Stored records:
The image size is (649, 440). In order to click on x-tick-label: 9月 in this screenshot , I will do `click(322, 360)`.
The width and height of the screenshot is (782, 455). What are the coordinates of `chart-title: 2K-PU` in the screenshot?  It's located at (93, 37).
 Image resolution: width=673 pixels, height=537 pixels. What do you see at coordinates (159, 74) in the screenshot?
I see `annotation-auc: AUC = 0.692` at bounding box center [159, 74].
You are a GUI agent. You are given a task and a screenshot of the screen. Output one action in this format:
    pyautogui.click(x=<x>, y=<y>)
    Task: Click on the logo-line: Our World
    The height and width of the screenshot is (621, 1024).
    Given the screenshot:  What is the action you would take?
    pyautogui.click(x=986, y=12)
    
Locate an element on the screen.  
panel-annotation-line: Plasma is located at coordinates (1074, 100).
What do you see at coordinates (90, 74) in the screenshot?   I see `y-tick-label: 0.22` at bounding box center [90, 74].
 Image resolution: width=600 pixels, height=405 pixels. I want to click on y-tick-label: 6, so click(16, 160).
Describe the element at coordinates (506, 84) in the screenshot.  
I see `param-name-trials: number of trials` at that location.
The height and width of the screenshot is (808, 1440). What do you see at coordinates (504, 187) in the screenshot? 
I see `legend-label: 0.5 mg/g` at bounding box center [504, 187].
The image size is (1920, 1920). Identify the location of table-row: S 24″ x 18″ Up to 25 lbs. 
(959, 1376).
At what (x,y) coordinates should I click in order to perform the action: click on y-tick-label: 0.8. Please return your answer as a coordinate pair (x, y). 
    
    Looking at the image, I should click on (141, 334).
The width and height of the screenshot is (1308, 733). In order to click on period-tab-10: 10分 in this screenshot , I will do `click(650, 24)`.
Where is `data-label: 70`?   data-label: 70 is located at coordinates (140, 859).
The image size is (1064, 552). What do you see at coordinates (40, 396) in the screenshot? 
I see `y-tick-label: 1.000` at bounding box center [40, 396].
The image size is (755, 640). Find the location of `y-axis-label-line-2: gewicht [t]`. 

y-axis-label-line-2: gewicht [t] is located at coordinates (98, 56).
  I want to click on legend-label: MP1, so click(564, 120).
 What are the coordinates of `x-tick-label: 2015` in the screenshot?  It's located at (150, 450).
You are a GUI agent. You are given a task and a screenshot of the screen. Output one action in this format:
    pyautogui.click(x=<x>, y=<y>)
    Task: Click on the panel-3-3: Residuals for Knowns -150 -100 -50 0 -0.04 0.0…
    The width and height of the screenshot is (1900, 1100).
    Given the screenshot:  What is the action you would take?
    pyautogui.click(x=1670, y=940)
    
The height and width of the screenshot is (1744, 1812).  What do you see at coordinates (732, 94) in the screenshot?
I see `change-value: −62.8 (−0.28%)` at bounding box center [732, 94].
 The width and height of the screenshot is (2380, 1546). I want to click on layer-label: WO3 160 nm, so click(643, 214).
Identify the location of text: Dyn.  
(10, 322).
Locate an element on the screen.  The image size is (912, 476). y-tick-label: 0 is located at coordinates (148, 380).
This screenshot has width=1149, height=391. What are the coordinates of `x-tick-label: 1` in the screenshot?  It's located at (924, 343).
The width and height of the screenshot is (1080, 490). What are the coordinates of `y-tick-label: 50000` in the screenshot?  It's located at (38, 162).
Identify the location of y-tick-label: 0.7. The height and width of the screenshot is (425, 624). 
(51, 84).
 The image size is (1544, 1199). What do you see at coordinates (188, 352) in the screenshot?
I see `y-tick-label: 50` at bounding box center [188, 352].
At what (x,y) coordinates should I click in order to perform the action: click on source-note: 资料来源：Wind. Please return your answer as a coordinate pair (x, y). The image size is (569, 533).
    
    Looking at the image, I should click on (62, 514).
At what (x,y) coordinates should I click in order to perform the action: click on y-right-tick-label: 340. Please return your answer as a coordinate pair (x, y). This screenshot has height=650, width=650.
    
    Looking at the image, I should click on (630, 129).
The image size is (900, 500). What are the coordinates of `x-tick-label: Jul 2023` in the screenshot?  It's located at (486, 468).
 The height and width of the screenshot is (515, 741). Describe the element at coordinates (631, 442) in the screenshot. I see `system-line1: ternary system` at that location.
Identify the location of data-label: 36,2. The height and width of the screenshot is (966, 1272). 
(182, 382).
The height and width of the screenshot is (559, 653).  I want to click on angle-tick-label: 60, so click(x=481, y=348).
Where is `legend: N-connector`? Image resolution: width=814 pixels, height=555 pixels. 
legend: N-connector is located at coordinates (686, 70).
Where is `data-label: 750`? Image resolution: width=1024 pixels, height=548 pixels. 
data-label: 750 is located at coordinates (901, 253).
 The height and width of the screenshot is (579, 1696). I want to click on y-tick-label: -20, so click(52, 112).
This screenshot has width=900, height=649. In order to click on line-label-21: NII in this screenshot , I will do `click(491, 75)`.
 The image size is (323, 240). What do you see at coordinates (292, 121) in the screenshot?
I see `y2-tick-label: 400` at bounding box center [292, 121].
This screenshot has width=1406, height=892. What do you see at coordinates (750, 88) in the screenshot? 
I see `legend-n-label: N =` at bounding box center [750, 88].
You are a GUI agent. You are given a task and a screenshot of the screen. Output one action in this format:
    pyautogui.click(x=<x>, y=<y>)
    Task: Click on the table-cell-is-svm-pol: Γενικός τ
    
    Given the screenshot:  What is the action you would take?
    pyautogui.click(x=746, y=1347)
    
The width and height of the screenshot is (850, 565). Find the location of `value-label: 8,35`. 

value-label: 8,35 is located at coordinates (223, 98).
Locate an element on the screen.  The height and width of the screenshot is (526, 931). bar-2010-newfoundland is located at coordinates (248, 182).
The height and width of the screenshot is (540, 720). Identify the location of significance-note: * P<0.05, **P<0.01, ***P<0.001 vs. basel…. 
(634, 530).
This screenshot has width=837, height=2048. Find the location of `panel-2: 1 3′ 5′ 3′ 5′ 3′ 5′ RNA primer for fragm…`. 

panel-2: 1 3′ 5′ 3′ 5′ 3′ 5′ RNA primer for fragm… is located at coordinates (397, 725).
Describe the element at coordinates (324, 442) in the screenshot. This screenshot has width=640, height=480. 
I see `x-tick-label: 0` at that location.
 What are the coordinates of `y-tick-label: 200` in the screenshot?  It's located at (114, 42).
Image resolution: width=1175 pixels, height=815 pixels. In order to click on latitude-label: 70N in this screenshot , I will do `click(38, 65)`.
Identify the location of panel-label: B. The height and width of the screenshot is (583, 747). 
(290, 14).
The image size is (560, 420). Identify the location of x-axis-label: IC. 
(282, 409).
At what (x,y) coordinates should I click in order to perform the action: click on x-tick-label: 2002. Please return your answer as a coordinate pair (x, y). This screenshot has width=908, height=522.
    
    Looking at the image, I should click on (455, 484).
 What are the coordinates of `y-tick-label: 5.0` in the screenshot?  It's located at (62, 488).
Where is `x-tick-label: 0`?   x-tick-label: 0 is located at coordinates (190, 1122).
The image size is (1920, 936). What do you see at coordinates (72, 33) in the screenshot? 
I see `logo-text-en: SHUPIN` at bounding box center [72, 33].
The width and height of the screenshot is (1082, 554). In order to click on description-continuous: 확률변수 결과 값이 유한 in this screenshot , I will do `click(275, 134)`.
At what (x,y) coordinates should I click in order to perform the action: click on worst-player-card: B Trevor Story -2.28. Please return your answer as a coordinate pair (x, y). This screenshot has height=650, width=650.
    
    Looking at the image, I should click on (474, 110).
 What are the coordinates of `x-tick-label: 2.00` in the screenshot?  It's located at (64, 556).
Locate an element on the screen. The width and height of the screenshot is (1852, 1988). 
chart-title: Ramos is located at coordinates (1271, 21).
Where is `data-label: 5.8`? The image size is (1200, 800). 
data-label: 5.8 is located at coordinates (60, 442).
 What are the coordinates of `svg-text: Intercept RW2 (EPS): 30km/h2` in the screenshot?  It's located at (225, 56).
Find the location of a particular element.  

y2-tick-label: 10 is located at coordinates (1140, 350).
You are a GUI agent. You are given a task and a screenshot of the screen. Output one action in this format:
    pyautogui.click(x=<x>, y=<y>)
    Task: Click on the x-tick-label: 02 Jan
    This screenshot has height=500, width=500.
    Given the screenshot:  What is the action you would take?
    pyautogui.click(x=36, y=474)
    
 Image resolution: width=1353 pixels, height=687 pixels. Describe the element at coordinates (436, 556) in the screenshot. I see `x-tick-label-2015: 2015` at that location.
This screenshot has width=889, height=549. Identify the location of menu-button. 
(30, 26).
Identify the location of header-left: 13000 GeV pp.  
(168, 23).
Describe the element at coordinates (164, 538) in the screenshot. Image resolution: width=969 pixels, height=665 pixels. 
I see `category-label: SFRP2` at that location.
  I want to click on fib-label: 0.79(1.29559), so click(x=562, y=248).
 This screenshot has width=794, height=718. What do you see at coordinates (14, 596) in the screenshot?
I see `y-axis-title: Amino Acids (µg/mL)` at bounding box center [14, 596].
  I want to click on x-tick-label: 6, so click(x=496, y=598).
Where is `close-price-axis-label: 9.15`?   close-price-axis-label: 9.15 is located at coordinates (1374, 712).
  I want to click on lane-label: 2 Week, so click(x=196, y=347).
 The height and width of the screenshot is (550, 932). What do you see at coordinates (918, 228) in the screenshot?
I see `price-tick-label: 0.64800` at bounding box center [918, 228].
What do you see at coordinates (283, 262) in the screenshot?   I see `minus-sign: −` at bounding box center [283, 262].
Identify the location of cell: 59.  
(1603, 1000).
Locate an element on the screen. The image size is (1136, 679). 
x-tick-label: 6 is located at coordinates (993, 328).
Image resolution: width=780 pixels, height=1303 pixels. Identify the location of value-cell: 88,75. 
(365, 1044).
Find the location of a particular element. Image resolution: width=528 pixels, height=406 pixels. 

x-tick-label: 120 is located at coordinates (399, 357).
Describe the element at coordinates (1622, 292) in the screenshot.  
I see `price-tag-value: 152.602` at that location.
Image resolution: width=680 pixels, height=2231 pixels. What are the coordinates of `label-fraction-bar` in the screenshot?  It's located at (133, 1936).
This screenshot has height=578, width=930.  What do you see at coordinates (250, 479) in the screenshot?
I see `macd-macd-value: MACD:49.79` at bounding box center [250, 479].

**WHAT THE TASK REQUIRES**
Retype the lines from the one containing "Identify the location of cell: 59." through the one containing "Image resolution: width=680", copying them exactly.

**SOLUTION FOR THIS EXERCISE**
Identify the location of cell: 59.  
(1603, 1000).
Locate an element on the screen. The image size is (1136, 679). 
x-tick-label: 6 is located at coordinates (993, 328).
Image resolution: width=780 pixels, height=1303 pixels. Identify the location of value-cell: 88,75. 
(365, 1044).
Find the location of a particular element. Image resolution: width=528 pixels, height=406 pixels. 

x-tick-label: 120 is located at coordinates (399, 357).
Describe the element at coordinates (1622, 292) in the screenshot.  
I see `price-tag-value: 152.602` at that location.
Image resolution: width=680 pixels, height=2231 pixels. What are the coordinates of `label-fraction-bar` in the screenshot?  It's located at (133, 1936).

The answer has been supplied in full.